Vou passar por aqui com frequência a ver como vão as coisas.

grande abraço,
Pedro

leiteazedo disse...

É tão bom ter tantas notícias tuas. Mesmo que sejam de imagem amargas de pessoas que dão tudo, por tudo para sobreviver. Quero apenas dizer, que mesmo que estejas triste, é importante que estejas aí a viver o que está acontecer, e a contar o que se vai passando.
Para que a dor, a fome, a doença e a morte sejam menos gratuitas. Para que cada rosto, cada olhar, seja um sinal que é urgente a tomada de consciência e o gesto de abertura e amor.


Porque somos todos, um só, e o que sofre um ser humano, sofrem todos. Mesmo que não queiram ver, mesmo que não queiram sentir.
Fiquei chocada com as tuas descrições de tanta beleza e de tanta crueldade. Neste momento, ao escrever tenho um nó na garganta, que é ao mesmo tempo as saudades que já sinto, e a revolta por tanta injustiça. Não tinha de ser assim, e no entanto, sabia que era assim, mas de forma abstracta e distante. Contigo a viver tudo isso, a realidade tornou-se mais concreta, estou também aí contigo.
Por isso tudo isto, e como o Pedro diz, deixa a poeira assentar.
Beijinhos

henshin disse...

Olá

É tão bom ter notícias tuas como é difícil não esquecer que essa realidade existe...

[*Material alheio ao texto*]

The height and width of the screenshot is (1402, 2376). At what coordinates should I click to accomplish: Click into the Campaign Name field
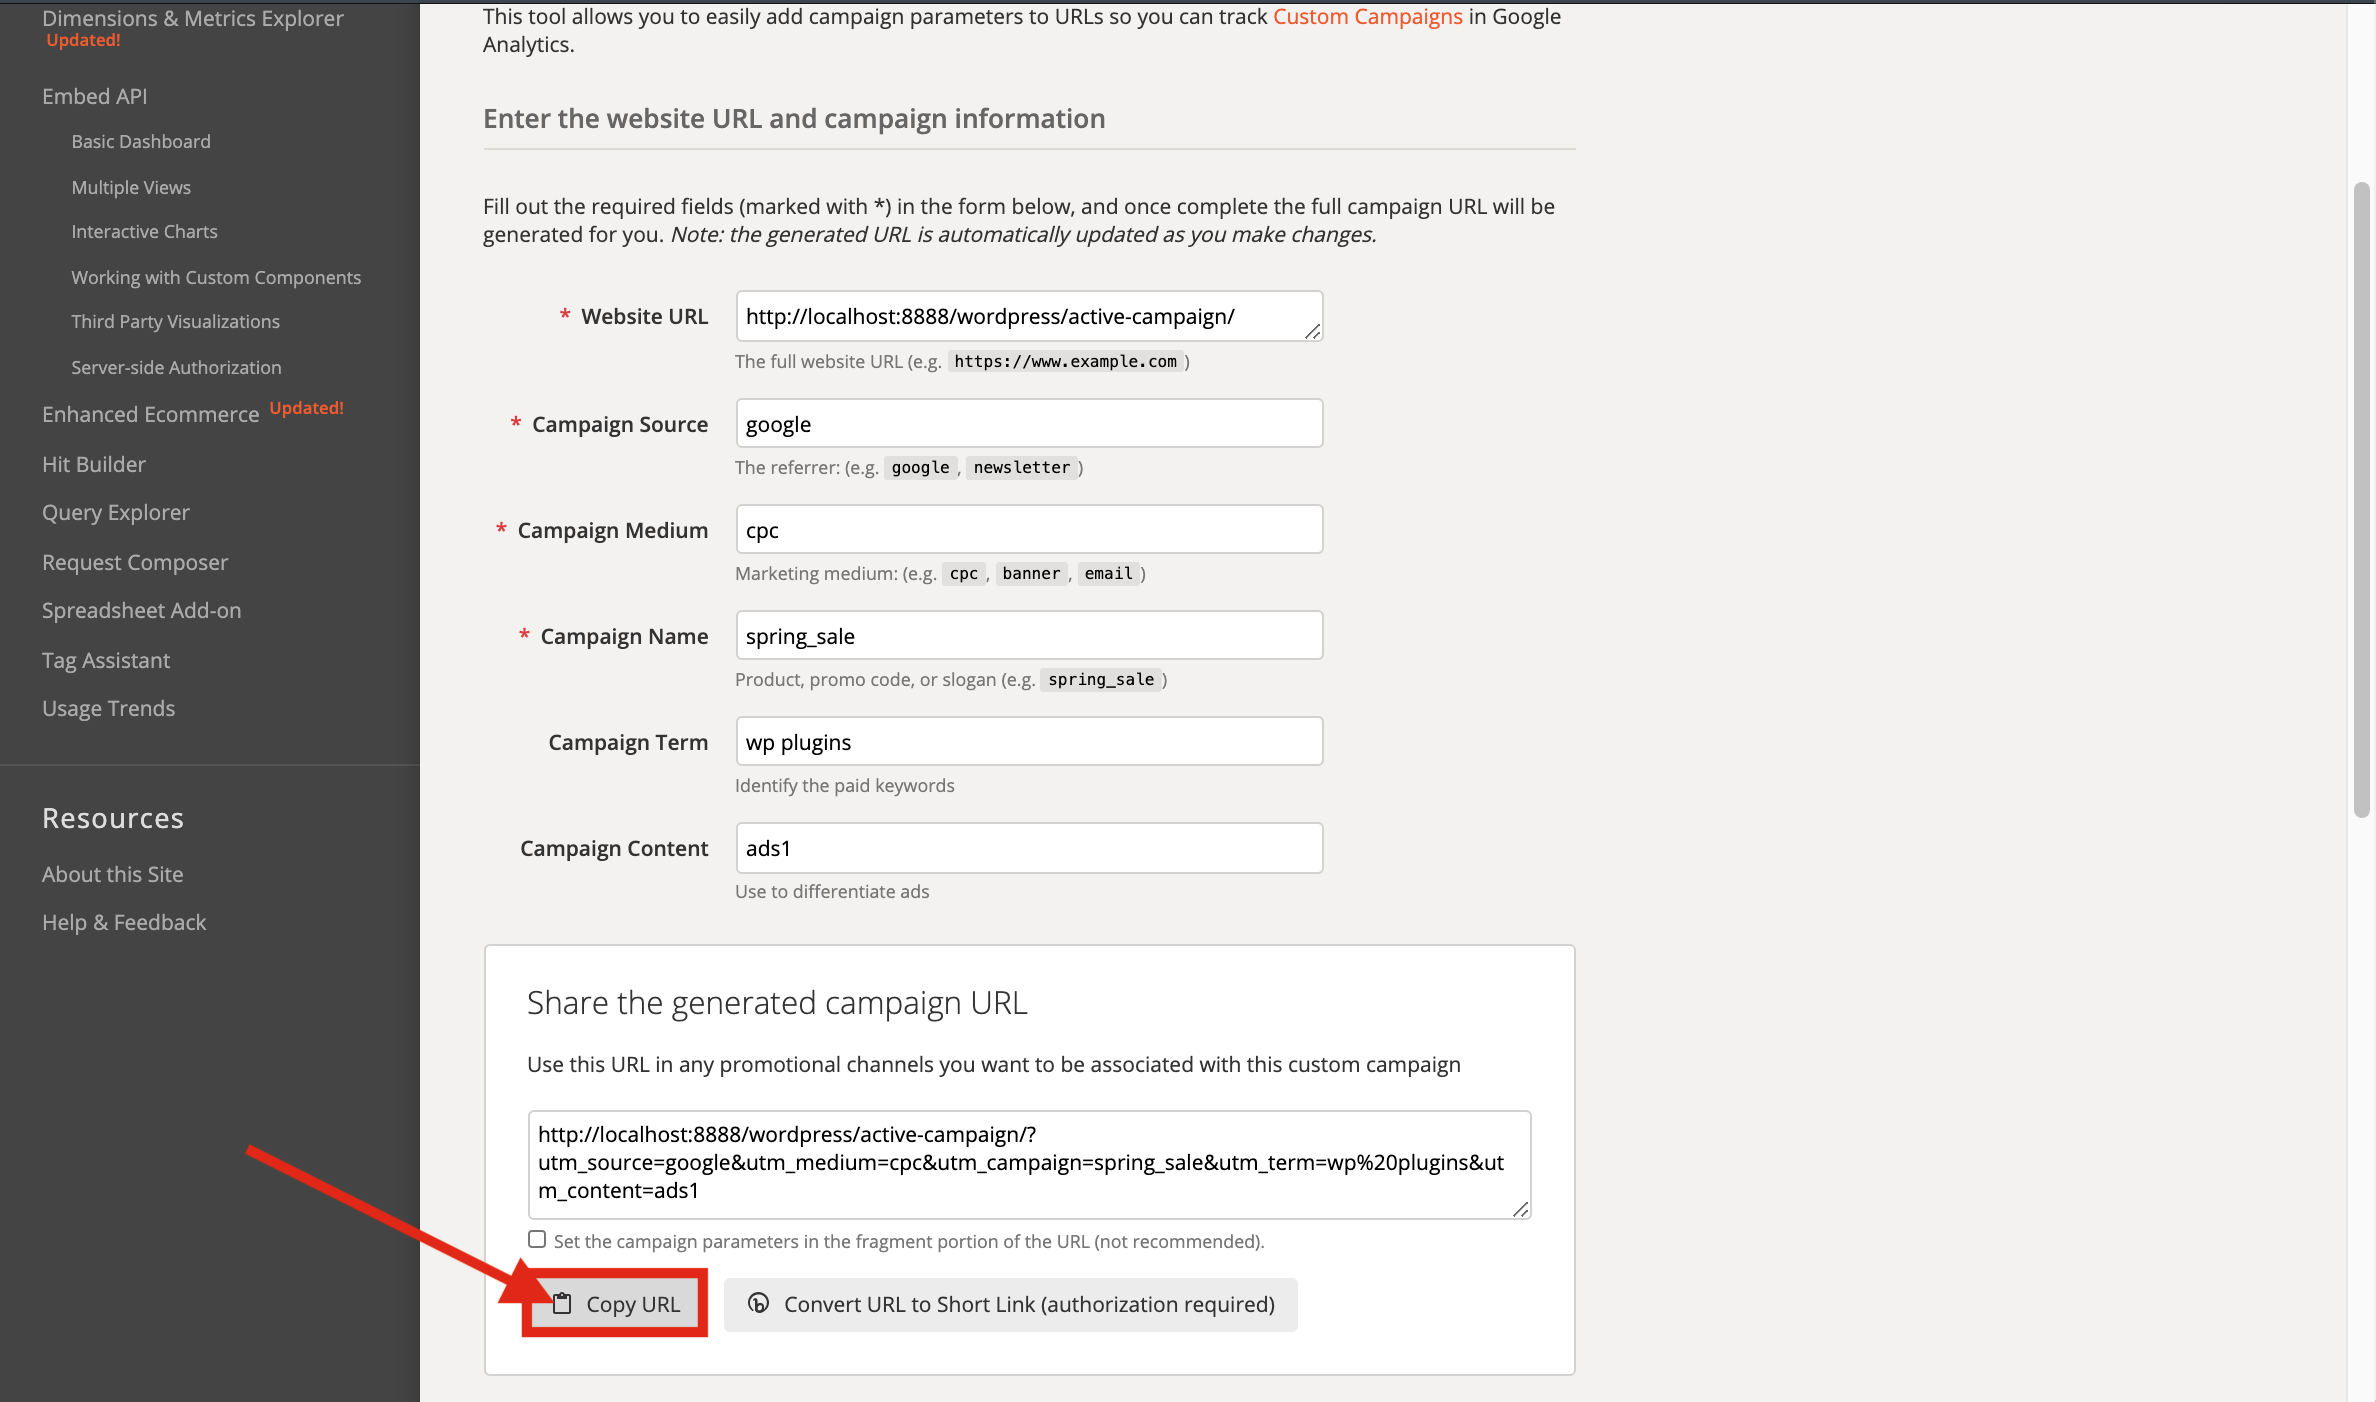(x=1028, y=636)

Escreve mais que é bom ler-te!

abraços
rui

ritacatita disse...

já estava à espera do que nos revelam as tuas palavras! agora talvez percebas melhor a minha falta de motivação em ir a áfrica! Já passei por isso no Brasil - não conseguir contemplar a beleza da natureza por força da pobreza a rodear-me! É muito complicado! Conseguir usufruir do luxo de turista sem o que está à volta nos tocar. Quem manda sermos esponjas emocionais! É impossível ficar indiferente e não ficar triste por nos sentirmos impotentes.
Estava a ler o teu texto e a análise que me vinha à cabeça é precisamente a que tu fizeste, por isso,assino em baixo!
Essa vivência única que estás a passar é, de alguma forma, a que tenho vivenciado com as histórias das minhas tias africanas ao longo da minha existência e que me fizeram perceber que as pessoas podem ser felizes com tão pouco, mesmo quando o mundo parece estar a desabar à nossa frente. E que a vida em áfrica é uma constante sobrevivência. Os valores da vida são outros. Mas às vezes acho que são mais felizes que nós à sua maneira. Ao relatares a alegria das madres ao fim do dia fazes-me lembrar as minhas tias a contar histórias trágicas, a teatralizar, e a rir à gargalhada com a sua própria desgraça, como uma forma de ultrapassar os problemas - enfrentando-os, relativisando-os! Como uma catarse!!
A minha experiência de ensino durante estes 10 anos tem sido de certa forma em áfrica portuguesa ou mais portugal africano onde todos esses problemas existem, numa escala menor, e que nós, professores, tal e qual como as minhas tias, para não eloquecermos os transformamos em sessões de catarse onde damos por nós a rir no meio de tanta desgraça - é a sobrevivência! e é muito bonito saber que no meio disso tudo há espaço para rir, é o que lhes resta! O sere humano é impressionante. Consegue ser muito mais forte do que pensa, e encontrar alegria onde ninguém vê? Mas, como tu dizes, realmente é uma grande aprendizagem que não te permitirá regressar o mesmo!
A Sida é um problema que tento combater aqui com os meus alunos imagino a tua sensação aí! mudar mentalidades e culturas não é um trabalho visível a médio prazo e faz-nos sentir impotentes! Muita coragem e persistência!!!